Lithium chloride inhibits titanium particle-induced osteoclastogenesis by inhibiting the NF-κB pathway

// Xuanyang Hu 1, * , Zhirong Wang 2, * , Jiawei Shi 1, * , Xiaobin Guo 1, * , Liangliang Wang 1 , Zichuan Ping 1 , Yunxia Tao 1 , Huilin Yang 1 , Jun Zhou 1 , Yaozeng Xu 1 and Dechun Geng 1 1 Department of Orthopedics, The First Affiliated Hospital of Soochow University, Suzhou, China 2 Department of Orthopedics, Zhang Jia Gang Hospital of Traditional Chinese Medicine, Zhangjiagang, China * These authors have contributed equally to this work Correspondence to: Jun Zhou, email: royf1@163.com Yaozeng Xu, email: xuyaozeng@163.com Dechun Geng, email: szgengdc@163.com Keywords: peri-implant osteolysis, wear debris, osteoclast, lithium chloride, NF-κB pathway Received: March 22, 2017      Accepted: July 19, 2017      Published: August 07, 2017 ABSTRACT Osteoclast over-activation and inflammation responses promote peri-implant osteolysis (PIO), which is the leading cause of aseptic artificial joint loosening.

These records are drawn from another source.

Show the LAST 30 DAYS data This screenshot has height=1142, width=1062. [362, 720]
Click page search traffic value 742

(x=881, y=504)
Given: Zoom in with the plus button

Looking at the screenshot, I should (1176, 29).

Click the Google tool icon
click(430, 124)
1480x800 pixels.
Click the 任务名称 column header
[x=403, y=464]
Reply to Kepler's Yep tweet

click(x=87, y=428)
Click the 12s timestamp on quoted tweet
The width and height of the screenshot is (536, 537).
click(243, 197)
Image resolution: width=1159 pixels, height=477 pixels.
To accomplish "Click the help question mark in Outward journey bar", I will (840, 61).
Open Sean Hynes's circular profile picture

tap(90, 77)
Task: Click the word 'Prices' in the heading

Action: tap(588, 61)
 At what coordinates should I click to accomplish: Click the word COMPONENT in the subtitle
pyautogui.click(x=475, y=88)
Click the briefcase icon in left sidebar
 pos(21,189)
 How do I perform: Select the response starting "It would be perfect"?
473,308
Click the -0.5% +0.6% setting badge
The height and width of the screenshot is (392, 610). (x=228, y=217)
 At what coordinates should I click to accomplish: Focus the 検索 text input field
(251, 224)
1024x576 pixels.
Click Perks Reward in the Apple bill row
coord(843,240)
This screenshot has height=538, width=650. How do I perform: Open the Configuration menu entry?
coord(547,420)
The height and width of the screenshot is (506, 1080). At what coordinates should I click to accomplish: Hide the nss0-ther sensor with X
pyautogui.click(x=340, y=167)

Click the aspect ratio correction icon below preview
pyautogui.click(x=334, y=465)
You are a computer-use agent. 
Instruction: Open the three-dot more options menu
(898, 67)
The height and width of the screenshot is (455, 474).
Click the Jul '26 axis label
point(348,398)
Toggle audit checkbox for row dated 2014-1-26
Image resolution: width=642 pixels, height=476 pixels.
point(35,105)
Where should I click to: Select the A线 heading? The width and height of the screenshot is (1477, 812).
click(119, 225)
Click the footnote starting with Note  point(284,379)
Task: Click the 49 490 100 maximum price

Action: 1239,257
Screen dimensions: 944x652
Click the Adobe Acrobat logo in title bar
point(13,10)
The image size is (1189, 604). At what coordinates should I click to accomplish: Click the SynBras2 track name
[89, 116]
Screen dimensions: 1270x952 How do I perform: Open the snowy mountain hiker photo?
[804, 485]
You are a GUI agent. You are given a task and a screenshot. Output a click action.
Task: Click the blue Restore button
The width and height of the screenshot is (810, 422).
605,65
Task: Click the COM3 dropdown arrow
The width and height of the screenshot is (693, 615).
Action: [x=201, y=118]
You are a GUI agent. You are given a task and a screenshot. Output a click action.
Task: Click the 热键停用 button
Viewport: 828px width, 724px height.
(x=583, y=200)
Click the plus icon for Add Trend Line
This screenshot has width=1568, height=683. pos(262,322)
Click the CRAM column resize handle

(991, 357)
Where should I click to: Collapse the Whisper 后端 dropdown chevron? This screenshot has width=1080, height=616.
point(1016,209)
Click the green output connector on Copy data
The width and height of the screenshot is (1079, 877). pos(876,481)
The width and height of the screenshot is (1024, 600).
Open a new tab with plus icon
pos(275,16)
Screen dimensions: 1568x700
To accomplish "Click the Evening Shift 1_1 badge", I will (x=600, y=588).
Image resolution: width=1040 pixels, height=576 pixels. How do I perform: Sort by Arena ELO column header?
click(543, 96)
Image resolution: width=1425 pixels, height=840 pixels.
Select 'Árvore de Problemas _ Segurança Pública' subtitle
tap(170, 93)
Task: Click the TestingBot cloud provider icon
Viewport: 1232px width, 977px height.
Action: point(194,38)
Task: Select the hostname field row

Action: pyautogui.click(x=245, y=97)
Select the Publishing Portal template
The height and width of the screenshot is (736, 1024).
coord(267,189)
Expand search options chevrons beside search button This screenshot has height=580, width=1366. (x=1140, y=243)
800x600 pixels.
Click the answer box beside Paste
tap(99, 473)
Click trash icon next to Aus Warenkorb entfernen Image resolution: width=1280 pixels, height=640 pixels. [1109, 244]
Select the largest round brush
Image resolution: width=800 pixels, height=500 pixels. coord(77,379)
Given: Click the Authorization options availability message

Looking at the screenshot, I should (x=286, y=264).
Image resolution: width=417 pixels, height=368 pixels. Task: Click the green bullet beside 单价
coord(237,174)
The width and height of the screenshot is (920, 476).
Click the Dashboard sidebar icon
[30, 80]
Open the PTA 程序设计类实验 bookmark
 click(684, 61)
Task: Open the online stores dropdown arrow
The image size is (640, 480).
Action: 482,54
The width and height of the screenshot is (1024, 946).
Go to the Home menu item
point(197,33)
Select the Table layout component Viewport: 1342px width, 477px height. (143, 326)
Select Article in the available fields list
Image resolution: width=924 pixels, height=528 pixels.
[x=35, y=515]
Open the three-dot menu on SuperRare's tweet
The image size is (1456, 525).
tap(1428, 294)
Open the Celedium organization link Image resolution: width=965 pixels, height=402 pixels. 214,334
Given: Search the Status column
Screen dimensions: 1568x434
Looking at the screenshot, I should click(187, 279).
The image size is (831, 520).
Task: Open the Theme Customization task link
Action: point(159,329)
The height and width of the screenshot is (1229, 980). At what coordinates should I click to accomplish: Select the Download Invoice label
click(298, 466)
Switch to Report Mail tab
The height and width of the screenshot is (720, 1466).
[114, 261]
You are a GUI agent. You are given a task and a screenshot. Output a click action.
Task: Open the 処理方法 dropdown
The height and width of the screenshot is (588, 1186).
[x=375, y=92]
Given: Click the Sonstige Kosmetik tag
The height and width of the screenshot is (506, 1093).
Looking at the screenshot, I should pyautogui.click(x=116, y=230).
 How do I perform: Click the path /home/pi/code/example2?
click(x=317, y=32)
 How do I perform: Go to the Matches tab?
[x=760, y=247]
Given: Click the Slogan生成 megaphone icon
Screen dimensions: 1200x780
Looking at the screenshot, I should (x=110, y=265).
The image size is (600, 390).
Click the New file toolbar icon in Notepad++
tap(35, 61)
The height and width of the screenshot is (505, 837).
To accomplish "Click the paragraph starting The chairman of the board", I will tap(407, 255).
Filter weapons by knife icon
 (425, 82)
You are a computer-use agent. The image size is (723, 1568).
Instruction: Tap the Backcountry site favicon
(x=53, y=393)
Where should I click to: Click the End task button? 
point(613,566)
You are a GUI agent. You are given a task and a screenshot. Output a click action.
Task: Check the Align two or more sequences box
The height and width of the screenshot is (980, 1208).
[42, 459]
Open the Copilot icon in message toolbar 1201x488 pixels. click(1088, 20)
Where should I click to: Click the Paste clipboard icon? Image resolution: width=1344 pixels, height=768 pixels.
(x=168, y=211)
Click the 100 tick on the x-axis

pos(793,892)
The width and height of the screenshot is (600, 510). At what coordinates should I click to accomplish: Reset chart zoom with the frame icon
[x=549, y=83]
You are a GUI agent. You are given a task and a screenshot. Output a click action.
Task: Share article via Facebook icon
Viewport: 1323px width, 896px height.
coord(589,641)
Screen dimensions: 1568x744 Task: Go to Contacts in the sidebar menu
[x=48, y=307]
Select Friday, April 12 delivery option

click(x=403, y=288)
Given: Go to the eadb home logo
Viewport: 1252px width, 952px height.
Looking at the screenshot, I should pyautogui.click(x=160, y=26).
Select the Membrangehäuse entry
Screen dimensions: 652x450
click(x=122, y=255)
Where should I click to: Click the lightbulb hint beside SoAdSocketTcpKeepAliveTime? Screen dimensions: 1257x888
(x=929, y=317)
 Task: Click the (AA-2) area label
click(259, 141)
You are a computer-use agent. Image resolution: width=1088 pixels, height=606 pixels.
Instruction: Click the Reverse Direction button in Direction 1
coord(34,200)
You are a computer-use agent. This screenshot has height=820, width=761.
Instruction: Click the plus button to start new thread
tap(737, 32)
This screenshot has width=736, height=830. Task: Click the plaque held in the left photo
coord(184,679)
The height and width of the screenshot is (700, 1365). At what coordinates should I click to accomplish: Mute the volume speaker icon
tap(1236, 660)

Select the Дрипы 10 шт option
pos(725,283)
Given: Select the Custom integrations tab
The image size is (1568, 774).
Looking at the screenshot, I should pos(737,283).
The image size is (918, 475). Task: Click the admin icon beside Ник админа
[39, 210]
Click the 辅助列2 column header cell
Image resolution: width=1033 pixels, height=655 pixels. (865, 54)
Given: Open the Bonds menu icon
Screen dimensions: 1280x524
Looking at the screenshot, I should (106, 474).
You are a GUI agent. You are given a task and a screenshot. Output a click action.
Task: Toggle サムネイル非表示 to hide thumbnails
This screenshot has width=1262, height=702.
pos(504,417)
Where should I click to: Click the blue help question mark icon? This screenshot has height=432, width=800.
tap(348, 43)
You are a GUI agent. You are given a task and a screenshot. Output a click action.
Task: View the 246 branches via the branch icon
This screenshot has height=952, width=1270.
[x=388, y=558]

We examined the effect of lithium chloride (LiCl) on wear debris-induced osteoclastogenesis and inflammation. Fifty-Six C57BL/6J male mice were randomly distributed into four groups: sham control (sham, treated with phosphate buffered saline [PBS]), vehicle (treated with titanium/PBS), low-LiCl (L-LiCl, titanium: 50 mg/kg LiCl) and high-LiCl (H-LiCl, titanium: 200 mg/kg LiCl). After 14 days, mouse calvaria were harvested for micro-computed tomography and histomorphological and molecular analyses. Bone marrow-derived macrophages (BMMs) were extracted to examine osteoclast differentiation, and the RAW264.7 cell line was used to investigate osteoclastogenesis mechanisms. LiCl reduced the number of osteoclasts, debris-induced osteolysis, and the expression of inflammatory factors, thereby preventing bone loss in vivo . In vitro , LiCl inhibited osteoclastogenesis and osteoclastic bone resorption by inhibiting the RANKL-induced NF-κB signaling pathway. LiCl’s activation of the canonical Wnt/β-catenin signaling pathway was not associated with LiCl’s inhibition of osteoclastogenesis. These results suggest that LiCl may be an effective agent for treatment of osteolytic diseases caused by chronic inflammation and over-activation of osteoclasts.